Nothing happened on this front until yesterday. The server hung again and I restarted it but within two minutes of hanging, it did the same thing again. I decided to leave the server off for about five minutes to give it a little rest and then power it back up and since then I’ve had no issues but I have gathered a lot of data and information in the time wisely.
I used WinDbg from the Windows Debugging Tools in the Windows SDK to read the Minidump file and the resultant fault code was WHEA Uncorrectable Error with a code of 0x124. To my sadness, this appears to be one of the most vague error messages in the whole of Windows. This code means that a hardware fault occurred which Windows could not recover from but because the CPU is the last device to be seen before the crash, it looks as if the fault is coming from the CPU. The stack trace includes four arguments for the fault code and the first argument is meant to contain the ID of the device which was seen by the CPU to have faulted but you guessed it, it doesn’t.
So knowing that I’ve got something wierd going on with my hardware, I considered the possibilities. The machine is using a new motherboard so I don’t suspect that initially. It’s using a used processor and memory from eBay which are suspects one and two and it’s using the LSI MegaRAID controller from my existing build. The controller is a suspect due to the fact that on each occasion the crash has occurred, there has been a relative amount of disk I/O taking place (Storage Spaces rebuild the first time and multiple Plex Media Server streams taking place on the other occasions).
The Basic Tests
First and foremost, I checked against Windows Update and all of my patches are in order which I already knew but wanted to verify. Next, I checked my drivers as a faulting driver could cause something bad to get to the hardware and generate the fault. All of the components in the system are using WHQL signed drivers from Microsoft which have come down through Windows Update except for the RAID Controller. I checked the LSI website and there was a newer version of the LSI MegaRAID driver for my 9280-16i4e card available as well as a new version of the MegaRAID Storage Manager application so I applied both of these requiring a restart.

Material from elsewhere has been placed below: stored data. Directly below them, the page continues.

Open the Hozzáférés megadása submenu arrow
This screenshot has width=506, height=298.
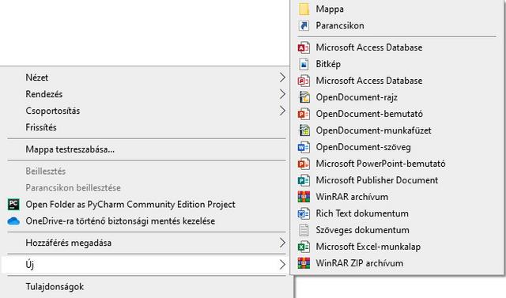[x=282, y=243]
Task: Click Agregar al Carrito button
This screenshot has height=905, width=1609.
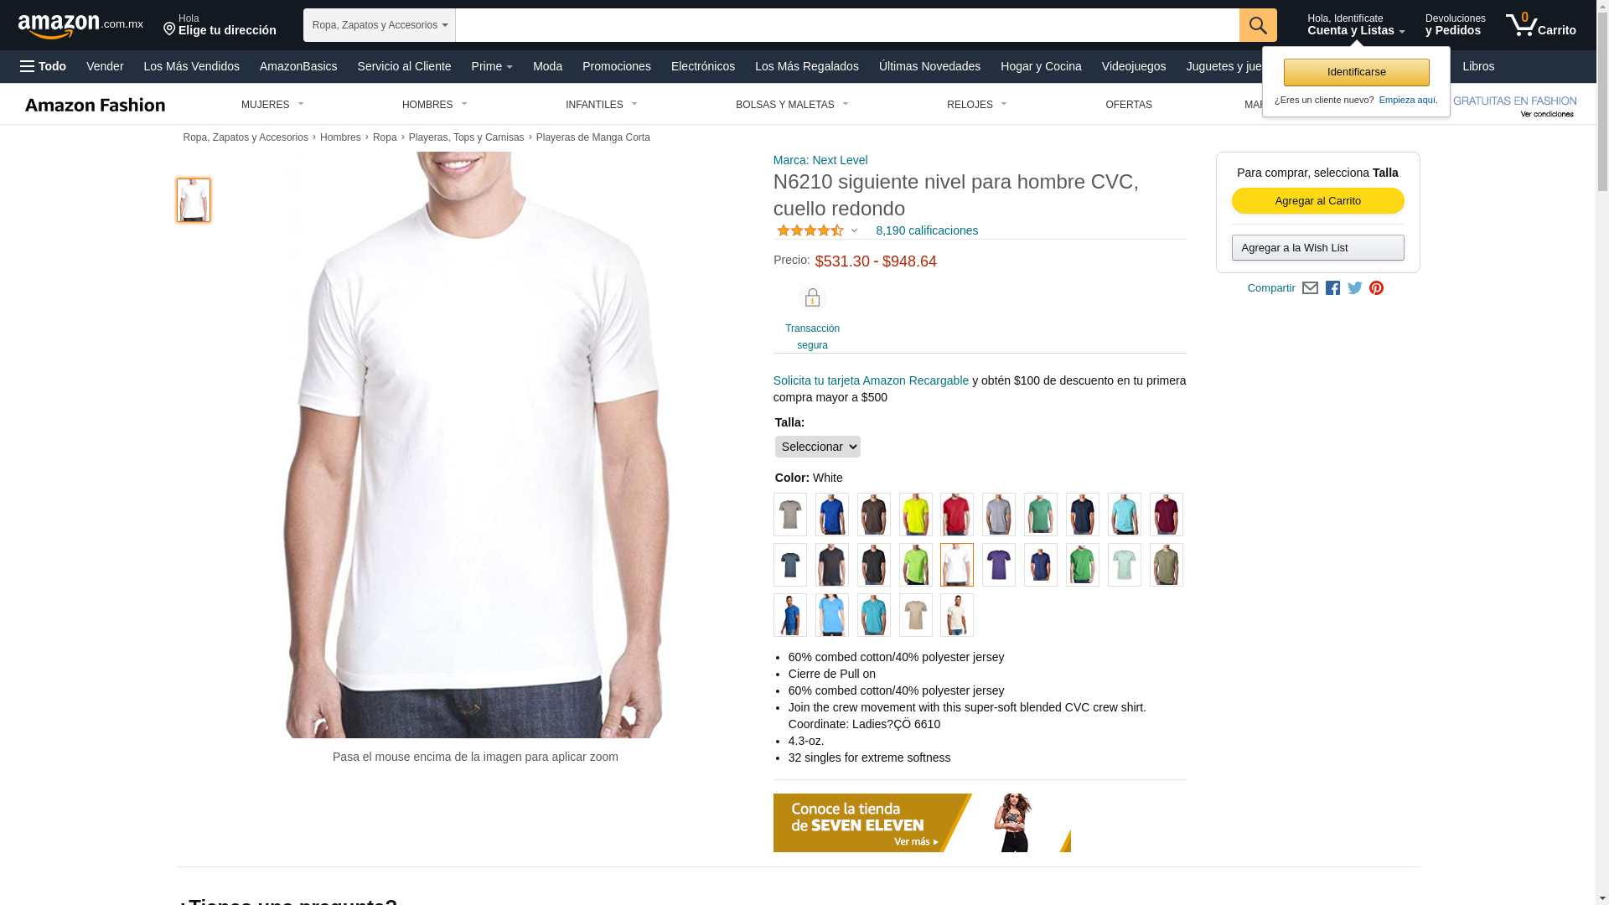Action: click(x=1317, y=201)
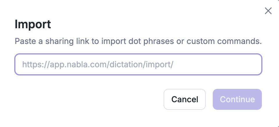279x127 pixels.
Task: Focus the app.nabla.com placeholder text box
Action: coord(138,64)
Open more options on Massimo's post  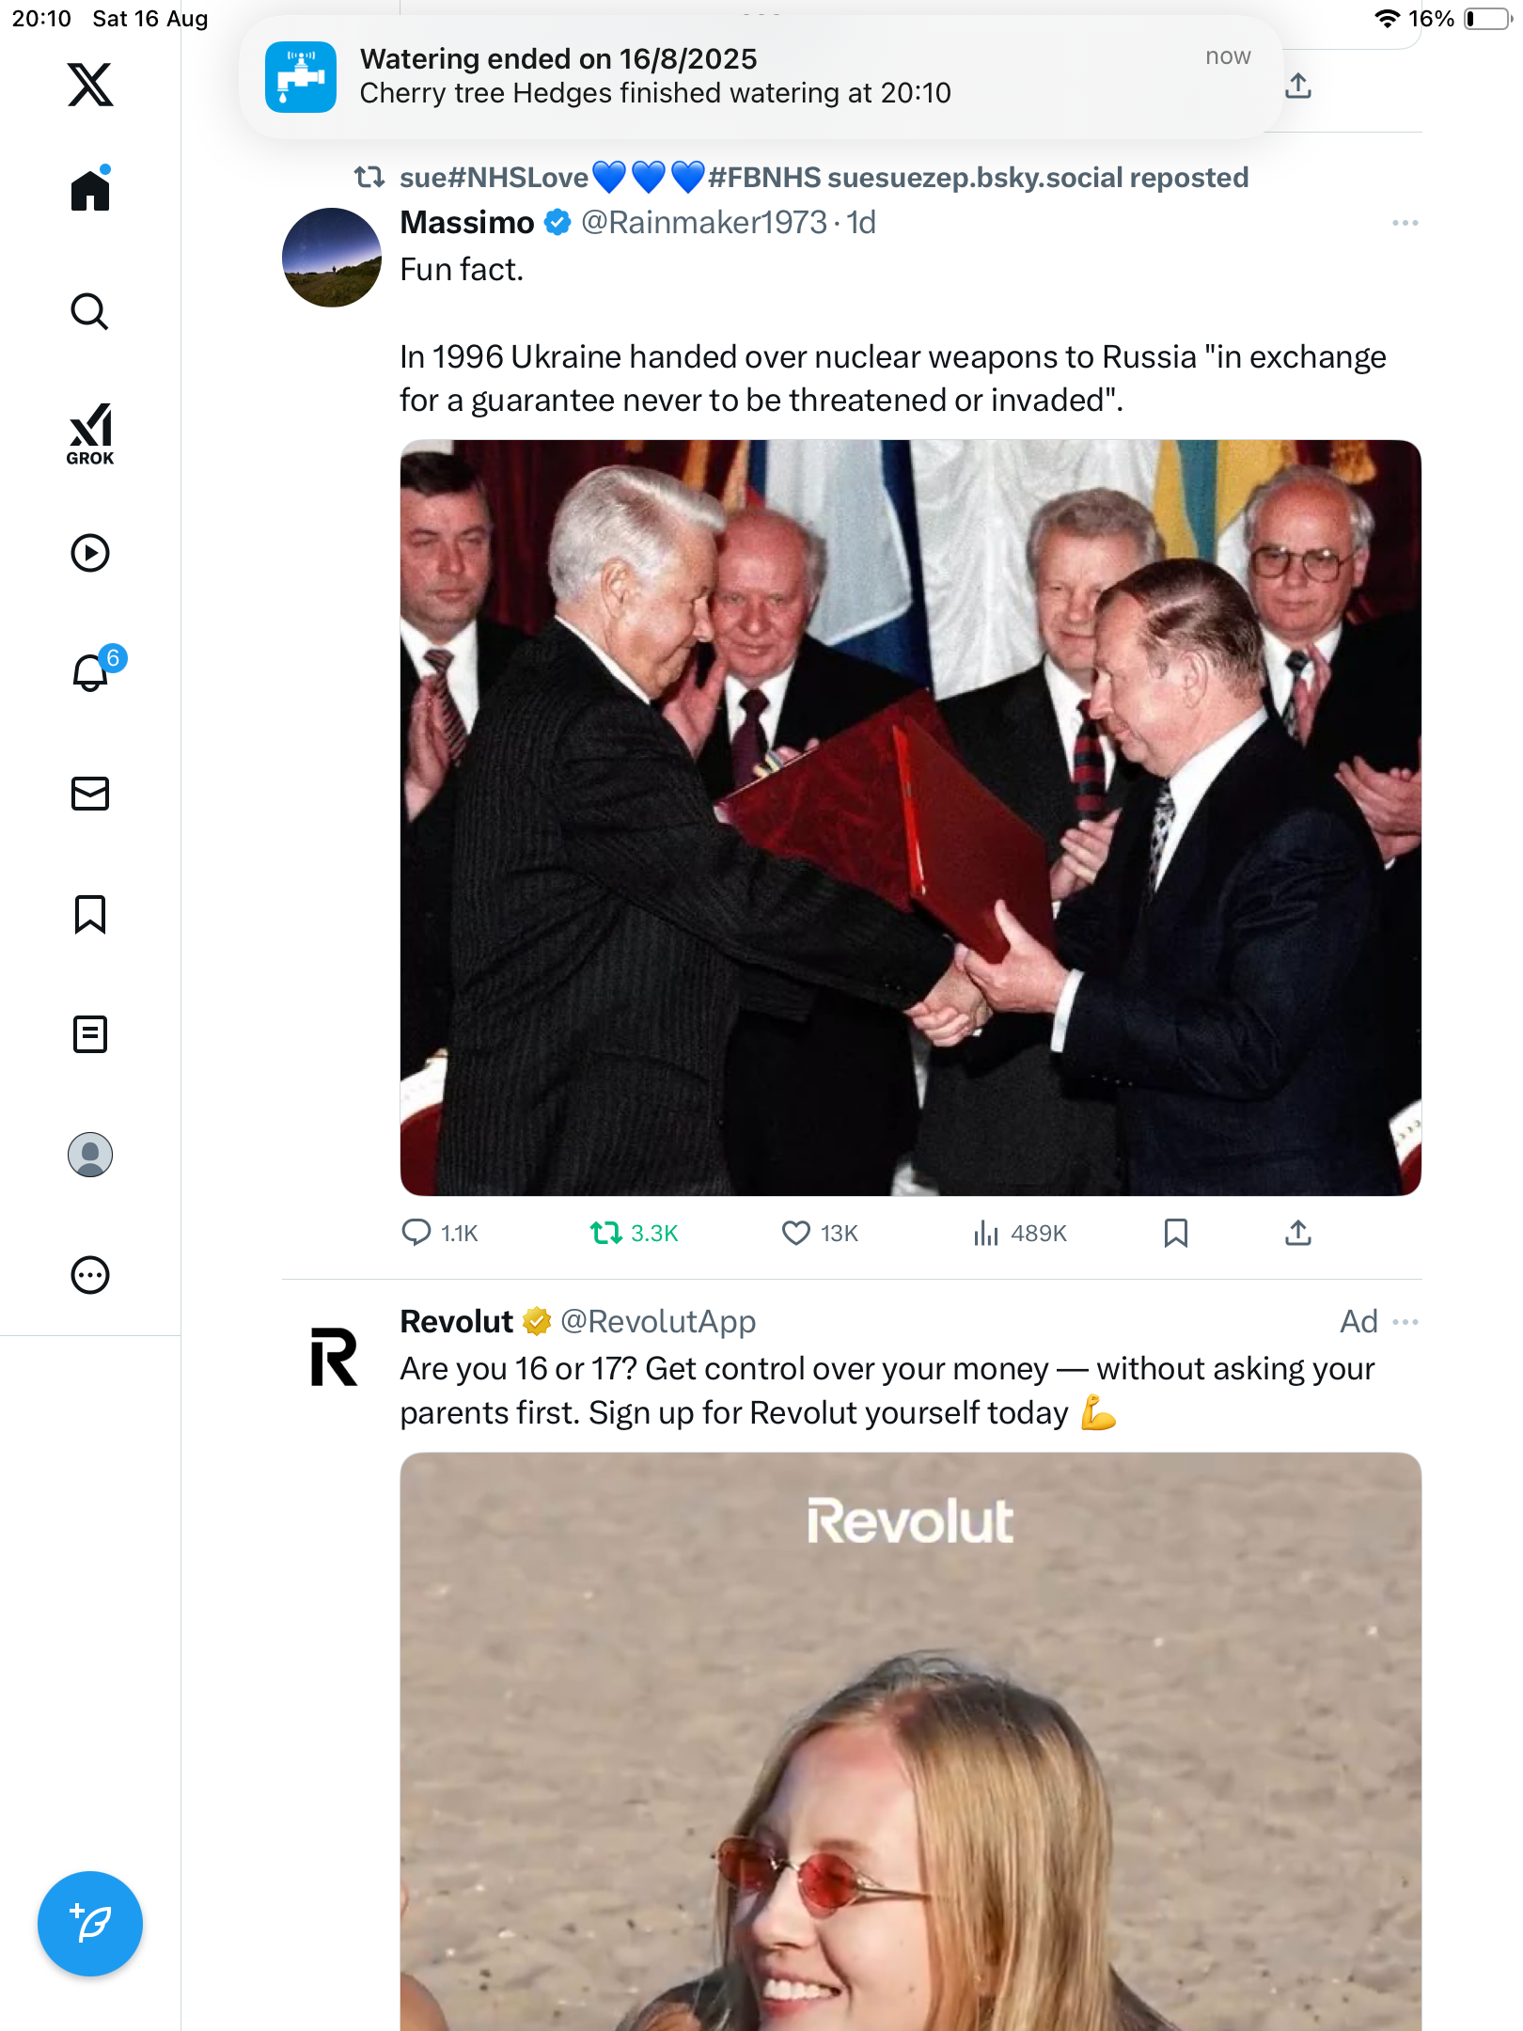pos(1405,223)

I checked the Intel website for drivers for both the Intel 82576 network adapters in the server and the Intel 5500 chipset and even though the version number of the Intel drivers is higher than those from Windows Update, the release date on the Windows Update drivers is later so upon trying to install them, Windows insists that the drivers installed are the best available so I’ll leave these be and won’t try to force drivers into the system.
Next up, I released that the on-board Supermicro SMC2008 SAS controller (an OEM embedded version of the LSI SAS2008 IR chipset) was enabled. I’m not using this controller and don’t have any SAS channels connected to it so I’ve disabled the device in Windows to stop it from loading for now but eventually I will open the chassis and change the pin jumper to physically disable the controller.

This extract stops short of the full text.